» Input material:
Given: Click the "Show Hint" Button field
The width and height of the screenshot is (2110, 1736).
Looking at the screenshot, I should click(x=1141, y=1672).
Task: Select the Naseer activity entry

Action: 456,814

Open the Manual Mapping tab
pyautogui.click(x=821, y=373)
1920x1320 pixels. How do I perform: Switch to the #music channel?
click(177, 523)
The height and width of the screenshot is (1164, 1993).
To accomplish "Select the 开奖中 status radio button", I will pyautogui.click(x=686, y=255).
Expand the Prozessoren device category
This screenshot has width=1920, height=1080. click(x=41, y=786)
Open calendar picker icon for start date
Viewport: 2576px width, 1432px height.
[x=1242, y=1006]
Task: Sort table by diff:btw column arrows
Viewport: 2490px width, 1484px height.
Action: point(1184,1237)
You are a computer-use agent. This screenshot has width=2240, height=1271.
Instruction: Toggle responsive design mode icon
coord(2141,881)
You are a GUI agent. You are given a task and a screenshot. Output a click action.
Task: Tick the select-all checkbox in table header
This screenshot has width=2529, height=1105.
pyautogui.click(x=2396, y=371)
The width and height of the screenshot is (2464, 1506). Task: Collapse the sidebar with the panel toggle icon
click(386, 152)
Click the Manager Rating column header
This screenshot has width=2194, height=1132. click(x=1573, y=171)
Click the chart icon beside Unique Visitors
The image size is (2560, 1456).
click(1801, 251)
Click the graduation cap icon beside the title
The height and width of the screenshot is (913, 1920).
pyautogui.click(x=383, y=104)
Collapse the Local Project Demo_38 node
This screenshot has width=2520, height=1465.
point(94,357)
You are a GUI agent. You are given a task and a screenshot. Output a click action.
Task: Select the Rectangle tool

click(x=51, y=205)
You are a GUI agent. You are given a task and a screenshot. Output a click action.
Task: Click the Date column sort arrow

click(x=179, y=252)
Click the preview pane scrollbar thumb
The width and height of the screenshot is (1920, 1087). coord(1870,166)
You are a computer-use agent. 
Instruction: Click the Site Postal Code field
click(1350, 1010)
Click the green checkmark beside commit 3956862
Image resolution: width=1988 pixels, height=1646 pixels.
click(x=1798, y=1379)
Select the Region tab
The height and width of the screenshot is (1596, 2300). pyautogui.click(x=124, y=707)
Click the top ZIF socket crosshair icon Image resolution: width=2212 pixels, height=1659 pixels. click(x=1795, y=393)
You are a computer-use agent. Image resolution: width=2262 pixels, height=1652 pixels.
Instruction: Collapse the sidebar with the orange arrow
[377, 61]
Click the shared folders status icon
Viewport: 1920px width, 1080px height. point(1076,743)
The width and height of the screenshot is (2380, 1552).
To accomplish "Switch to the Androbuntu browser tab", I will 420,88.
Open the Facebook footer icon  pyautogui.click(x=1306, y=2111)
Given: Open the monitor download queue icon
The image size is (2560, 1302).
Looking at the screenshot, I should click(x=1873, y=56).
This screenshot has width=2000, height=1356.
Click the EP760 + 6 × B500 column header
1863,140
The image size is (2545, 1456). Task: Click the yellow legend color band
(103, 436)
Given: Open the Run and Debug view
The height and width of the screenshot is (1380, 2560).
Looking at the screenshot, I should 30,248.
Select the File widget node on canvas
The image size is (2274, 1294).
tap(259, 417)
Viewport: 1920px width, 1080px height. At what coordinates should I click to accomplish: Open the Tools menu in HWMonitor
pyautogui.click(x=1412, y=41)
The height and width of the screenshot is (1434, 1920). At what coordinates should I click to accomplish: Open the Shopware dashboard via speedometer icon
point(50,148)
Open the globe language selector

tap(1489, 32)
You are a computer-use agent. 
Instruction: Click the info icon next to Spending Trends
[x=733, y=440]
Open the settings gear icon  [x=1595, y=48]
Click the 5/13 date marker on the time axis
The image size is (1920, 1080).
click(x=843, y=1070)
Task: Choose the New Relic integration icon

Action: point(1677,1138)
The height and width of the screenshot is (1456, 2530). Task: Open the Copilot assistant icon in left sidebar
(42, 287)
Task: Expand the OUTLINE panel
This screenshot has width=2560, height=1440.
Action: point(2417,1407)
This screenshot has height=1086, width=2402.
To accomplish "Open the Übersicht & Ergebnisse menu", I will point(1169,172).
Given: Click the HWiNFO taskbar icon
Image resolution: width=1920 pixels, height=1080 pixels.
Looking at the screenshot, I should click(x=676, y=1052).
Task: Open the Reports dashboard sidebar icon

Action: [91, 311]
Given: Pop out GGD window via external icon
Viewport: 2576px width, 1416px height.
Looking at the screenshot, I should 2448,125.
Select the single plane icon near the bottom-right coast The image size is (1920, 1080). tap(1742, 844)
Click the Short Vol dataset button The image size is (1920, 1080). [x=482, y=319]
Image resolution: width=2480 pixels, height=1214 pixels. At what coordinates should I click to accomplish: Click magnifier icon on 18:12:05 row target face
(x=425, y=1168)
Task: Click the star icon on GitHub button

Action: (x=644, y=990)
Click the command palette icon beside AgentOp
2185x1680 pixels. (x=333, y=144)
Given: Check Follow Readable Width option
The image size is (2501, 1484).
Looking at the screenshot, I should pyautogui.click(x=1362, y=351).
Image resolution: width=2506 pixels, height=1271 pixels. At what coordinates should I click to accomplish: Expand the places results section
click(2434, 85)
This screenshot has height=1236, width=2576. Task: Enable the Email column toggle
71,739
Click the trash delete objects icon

» Your goal:
Copy out each line of the material above, word for word, from the first down to the line containing "Click the green". Add nothing.

» Response area:
Given: Click the "Show Hint" Button field
The width and height of the screenshot is (2110, 1736).
Looking at the screenshot, I should click(x=1141, y=1672).
Task: Select the Naseer activity entry

Action: 456,814

Open the Manual Mapping tab
pyautogui.click(x=821, y=373)
1920x1320 pixels. How do I perform: Switch to the #music channel?
click(177, 523)
The height and width of the screenshot is (1164, 1993).
To accomplish "Select the 开奖中 status radio button", I will pyautogui.click(x=686, y=255).
Expand the Prozessoren device category
This screenshot has width=1920, height=1080. click(x=41, y=786)
Open calendar picker icon for start date
Viewport: 2576px width, 1432px height.
[x=1242, y=1006]
Task: Sort table by diff:btw column arrows
Viewport: 2490px width, 1484px height.
Action: point(1184,1237)
You are a computer-use agent. This screenshot has width=2240, height=1271.
Instruction: Toggle responsive design mode icon
coord(2141,881)
You are a GUI agent. You are given a task and a screenshot. Output a click action.
Task: Tick the select-all checkbox in table header
This screenshot has width=2529, height=1105.
pyautogui.click(x=2396, y=371)
The width and height of the screenshot is (2464, 1506). Task: Collapse the sidebar with the panel toggle icon
click(386, 152)
Click the Manager Rating column header
This screenshot has width=2194, height=1132. click(x=1573, y=171)
Click the chart icon beside Unique Visitors
The image size is (2560, 1456).
click(1801, 251)
Click the graduation cap icon beside the title
The height and width of the screenshot is (913, 1920).
pyautogui.click(x=383, y=104)
Collapse the Local Project Demo_38 node
This screenshot has width=2520, height=1465.
point(94,357)
You are a GUI agent. You are given a task and a screenshot. Output a click action.
Task: Select the Rectangle tool

click(x=51, y=205)
You are a GUI agent. You are given a task and a screenshot. Output a click action.
Task: Click the Date column sort arrow

click(x=179, y=252)
Click the preview pane scrollbar thumb
The width and height of the screenshot is (1920, 1087). coord(1870,166)
You are a computer-use agent. 
Instruction: Click the Site Postal Code field
click(1350, 1010)
Click the green checkmark beside commit 3956862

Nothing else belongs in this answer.